Following the mini-devaluation in August, the yuan appreciated in September and October. It began depreciating again in November and this has continued through the first half of December.  

The dollar finished the local session at new multi-year highs against the yuan. Many observers see in the pre-weekend announcement about monitoring the yuan against a basket as an indication of the intentions of officials to push their currency down further against the dollar. 

We suggest that China has merely confirmed what it has been doing. The close link between the yuan and dollar prevents China from pursuing a more independent monetary policy. The removal of accommodation by the Federal Reserve, which is widely expected this week, is not appropriate for China, though the data over the weekend (industrial output, retail sales, and fixed asset investment) suggests the world’s second largest economy may be stabilizing. 

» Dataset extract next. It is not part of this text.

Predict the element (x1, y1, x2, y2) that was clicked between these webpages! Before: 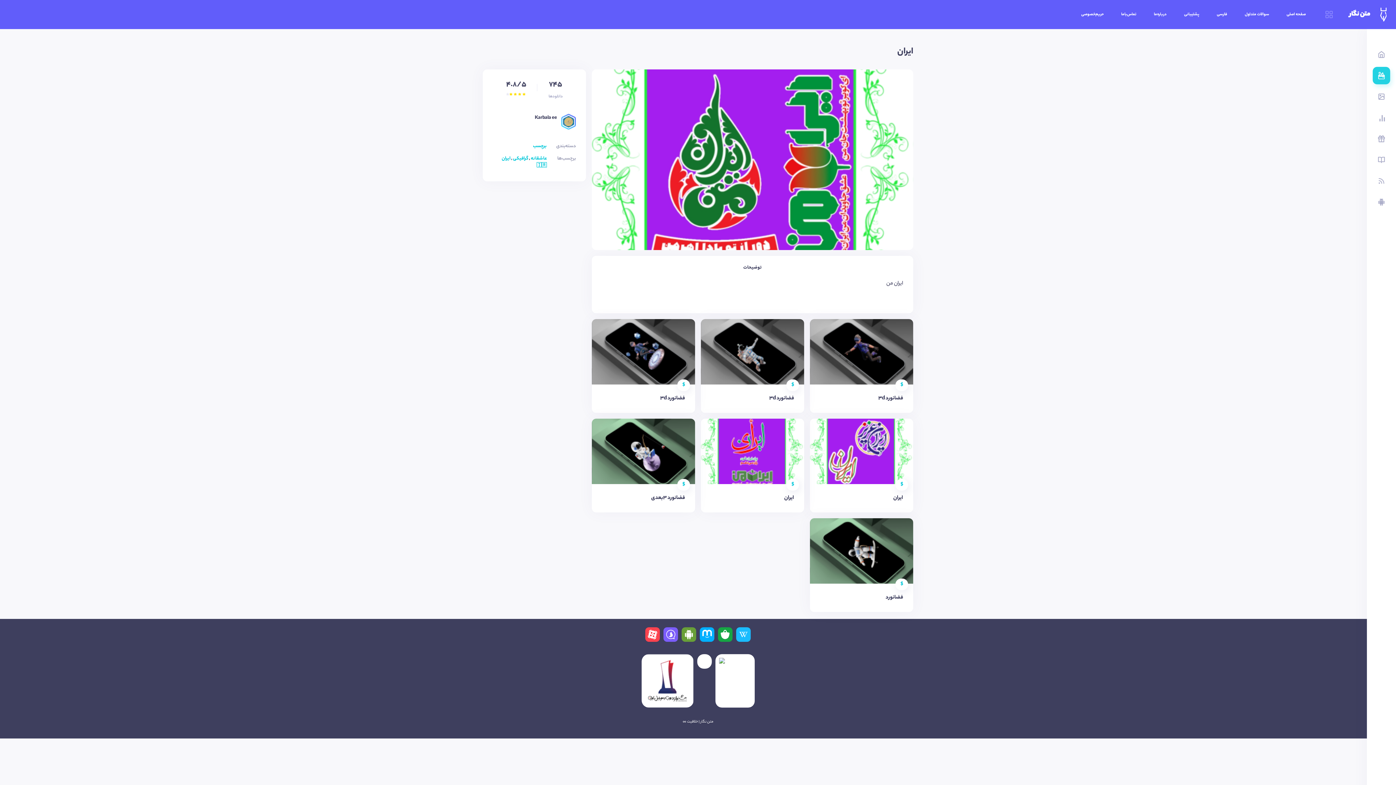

One key issue is whether China’s declaratory policy will match its operational policy. Chinese officials have spoken before about managing the yuan against a basket and letting market forces have greater sway in driving the exchange rate. The main problem lies not with the declaratory policy, but the fact that it is not matched in practice (operationally). 

A weaker yuan and the capital outflows China is experiencing translates into weaker demand for US Treasuries. From from being a setback, the US Treasury has encouraged China to stop intervening in the foreign exchange market. It also has argued against China, and other foreign central banks, from buying US Treasuries instead of allowing currencies to adjust. 

This Great Graphic from the Wall Street Journal shows that economists are divided on the outlook for a significant devaluation in 2016.  It is not clear from the article precisely what is meant by a “significant” devaluation. Roughly 57% of the surveyed economists think that significant depreciation of the yuan is very or somewhat unlikely, while 43% think it is somewhat or very likely.